§ TASK TO COMPLETE: Can you arrange the records below as a Markdown table with a Number column for the row number and an Entry column for each line, omitting blank lines and leaving out the pictures?

§ RECORDS TO USE:
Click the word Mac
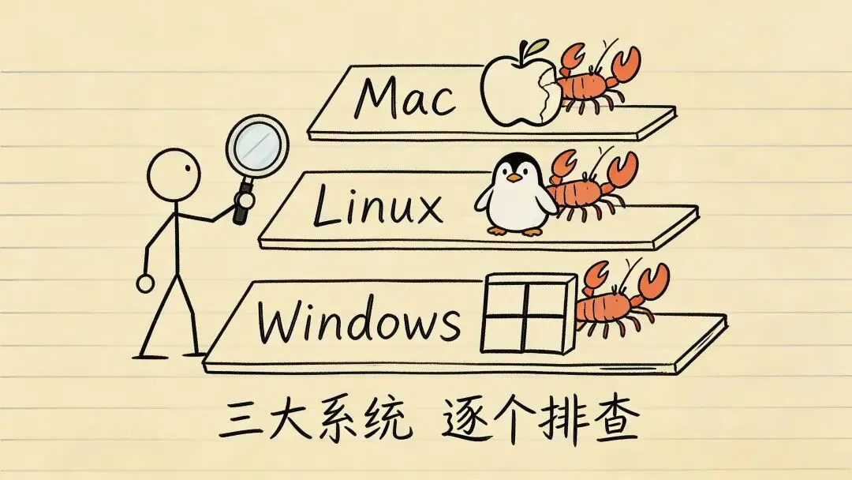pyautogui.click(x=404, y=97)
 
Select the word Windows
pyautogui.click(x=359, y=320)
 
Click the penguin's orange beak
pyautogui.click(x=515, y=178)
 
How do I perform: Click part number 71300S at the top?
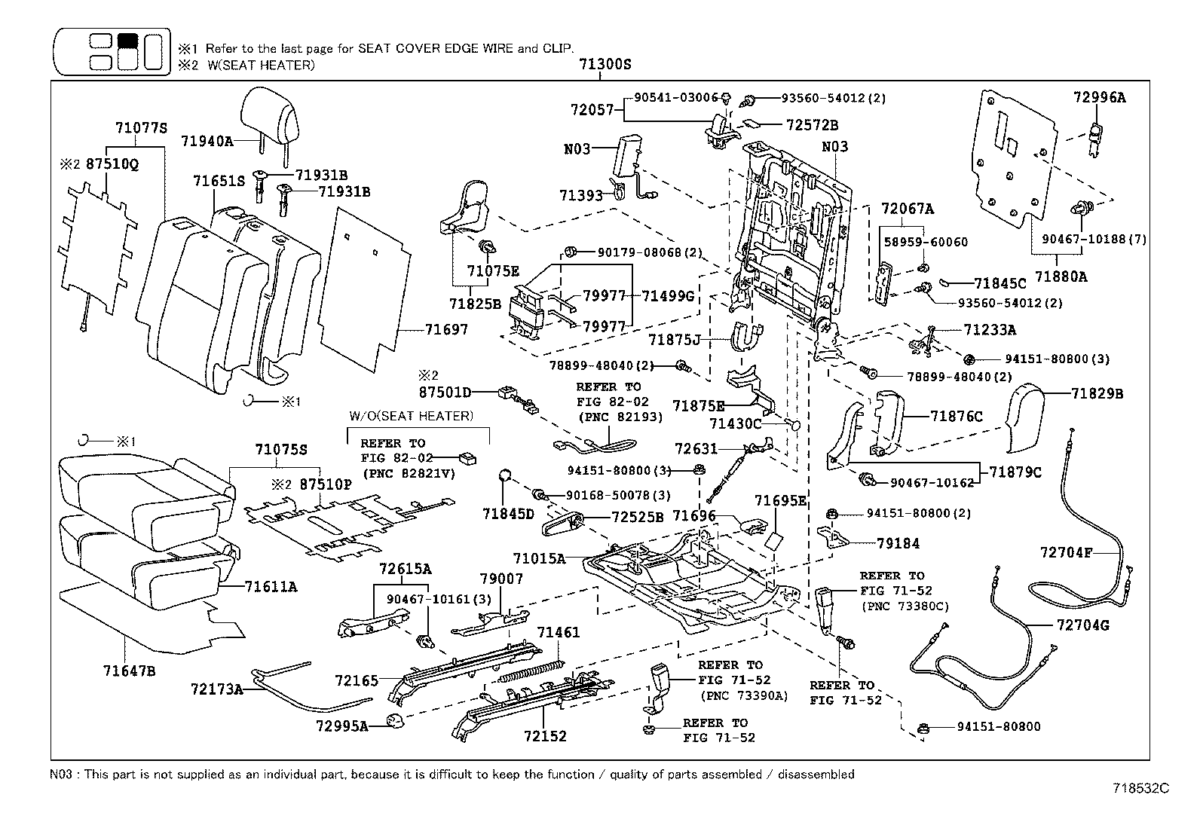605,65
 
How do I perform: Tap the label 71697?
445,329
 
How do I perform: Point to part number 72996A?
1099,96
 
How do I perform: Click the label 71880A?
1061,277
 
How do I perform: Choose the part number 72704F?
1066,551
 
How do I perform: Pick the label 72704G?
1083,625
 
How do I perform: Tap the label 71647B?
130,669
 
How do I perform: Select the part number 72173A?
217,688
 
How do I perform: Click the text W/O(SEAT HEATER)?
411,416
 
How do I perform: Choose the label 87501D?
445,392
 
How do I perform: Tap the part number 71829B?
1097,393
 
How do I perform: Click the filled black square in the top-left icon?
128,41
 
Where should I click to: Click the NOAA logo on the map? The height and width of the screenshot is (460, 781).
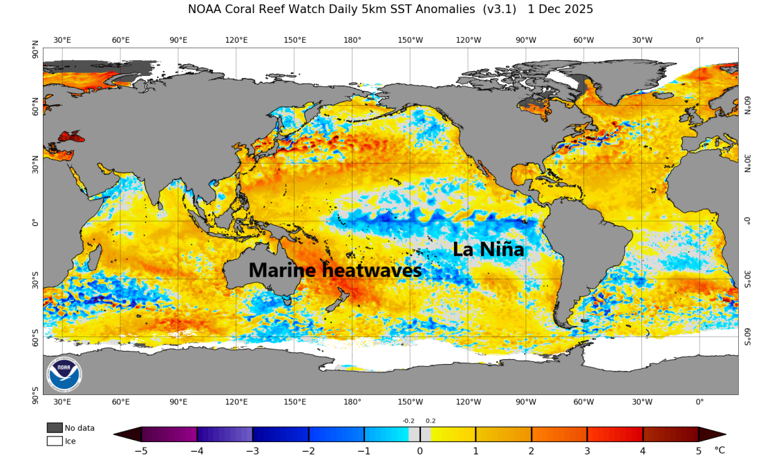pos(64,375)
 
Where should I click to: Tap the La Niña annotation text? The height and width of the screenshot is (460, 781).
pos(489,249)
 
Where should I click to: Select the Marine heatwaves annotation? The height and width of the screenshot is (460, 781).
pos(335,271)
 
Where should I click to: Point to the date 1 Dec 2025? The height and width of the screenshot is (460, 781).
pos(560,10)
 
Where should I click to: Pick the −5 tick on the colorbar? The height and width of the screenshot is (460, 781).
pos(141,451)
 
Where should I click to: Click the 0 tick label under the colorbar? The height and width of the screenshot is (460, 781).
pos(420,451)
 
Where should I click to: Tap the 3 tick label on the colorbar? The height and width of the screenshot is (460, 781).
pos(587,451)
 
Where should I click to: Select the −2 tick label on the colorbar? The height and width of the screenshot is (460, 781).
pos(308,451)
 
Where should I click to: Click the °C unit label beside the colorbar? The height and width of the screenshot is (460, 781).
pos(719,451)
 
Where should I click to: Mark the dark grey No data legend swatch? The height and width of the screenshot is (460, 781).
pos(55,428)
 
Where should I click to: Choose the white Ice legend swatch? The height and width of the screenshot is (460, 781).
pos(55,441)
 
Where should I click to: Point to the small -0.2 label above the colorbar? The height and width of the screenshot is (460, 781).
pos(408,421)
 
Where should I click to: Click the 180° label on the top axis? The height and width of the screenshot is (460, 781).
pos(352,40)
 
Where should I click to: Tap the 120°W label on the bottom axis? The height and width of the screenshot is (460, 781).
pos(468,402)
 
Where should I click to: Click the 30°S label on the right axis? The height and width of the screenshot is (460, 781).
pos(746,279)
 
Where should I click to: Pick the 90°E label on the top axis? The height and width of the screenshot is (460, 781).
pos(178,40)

§ OUTPUT OF THE TASK:
| Number | Entry |
|---|---|
| 1 | Click the word Mac |
| 2 | pyautogui.click(x=404, y=97) |
| 3 | Select the word Windows |
| 4 | pyautogui.click(x=359, y=320) |
| 5 | Click the penguin's orange beak |
| 6 | pyautogui.click(x=515, y=178) |
| 7 | How do I perform: Click part number 71300S at the top? |
| 8 | 605,65 |
| 9 | How do I perform: Tap the label 71697? |
| 10 | 445,329 |
| 11 | How do I perform: Point to part number 72996A? |
| 12 | 1099,96 |
| 13 | How do I perform: Click the label 71880A? |
| 14 | 1061,277 |
| 15 | How do I perform: Choose the part number 72704F? |
| 16 | 1066,551 |
| 17 | How do I perform: Pick the label 72704G? |
| 18 | 1083,625 |
| 19 | How do I perform: Tap the label 71647B? |
| 20 | 130,669 |
| 21 | How do I perform: Select the part number 72173A? |
| 22 | 217,688 |
| 23 | How do I perform: Click the text W/O(SEAT HEATER)? |
| 24 | 411,416 |
| 25 | How do I perform: Choose the label 87501D? |
| 26 | 445,392 |
| 27 | How do I perform: Tap the part number 71829B? |
| 28 | 1097,393 |
| 29 | How do I perform: Click the filled black square in the top-left icon? |
| 30 | 128,41 |
| 31 | Where should I click to: Click the NOAA logo on the map? The height and width of the screenshot is (460, 781). |
| 32 | pos(64,375) |
| 33 | Where should I click to: Tap the La Niña annotation text? The height and width of the screenshot is (460, 781). |
| 34 | pos(489,249) |
| 35 | Where should I click to: Select the Marine heatwaves annotation? The height and width of the screenshot is (460, 781). |
| 36 | pos(335,271) |
| 37 | Where should I click to: Point to the date 1 Dec 2025? The height and width of the screenshot is (460, 781). |
| 38 | pos(560,10) |
| 39 | Where should I click to: Pick the −5 tick on the colorbar? The height and width of the screenshot is (460, 781). |
| 40 | pos(141,451) |
| 41 | Where should I click to: Click the 0 tick label under the colorbar? The height and width of the screenshot is (460, 781). |
| 42 | pos(420,451) |
| 43 | Where should I click to: Tap the 3 tick label on the colorbar? The height and width of the screenshot is (460, 781). |
| 44 | pos(587,451) |
| 45 | Where should I click to: Select the −2 tick label on the colorbar? The height and width of the screenshot is (460, 781). |
| 46 | pos(308,451) |
| 47 | Where should I click to: Click the °C unit label beside the colorbar? The height and width of the screenshot is (460, 781). |
| 48 | pos(719,451) |
| 49 | Where should I click to: Mark the dark grey No data legend swatch? The height and width of the screenshot is (460, 781). |
| 50 | pos(55,428) |
| 51 | Where should I click to: Choose the white Ice legend swatch? The height and width of the screenshot is (460, 781). |
| 52 | pos(55,441) |
| 53 | Where should I click to: Point to the small -0.2 label above the colorbar? The height and width of the screenshot is (460, 781). |
| 54 | pos(408,421) |
| 55 | Where should I click to: Click the 180° label on the top axis? The height and width of the screenshot is (460, 781). |
| 56 | pos(352,40) |
| 57 | Where should I click to: Tap the 120°W label on the bottom axis? The height and width of the screenshot is (460, 781). |
| 58 | pos(468,402) |
| 59 | Where should I click to: Click the 30°S label on the right axis? The height and width of the screenshot is (460, 781). |
| 60 | pos(746,279) |
| 61 | Where should I click to: Pick the 90°E label on the top axis? The height and width of the screenshot is (460, 781). |
| 62 | pos(178,40) |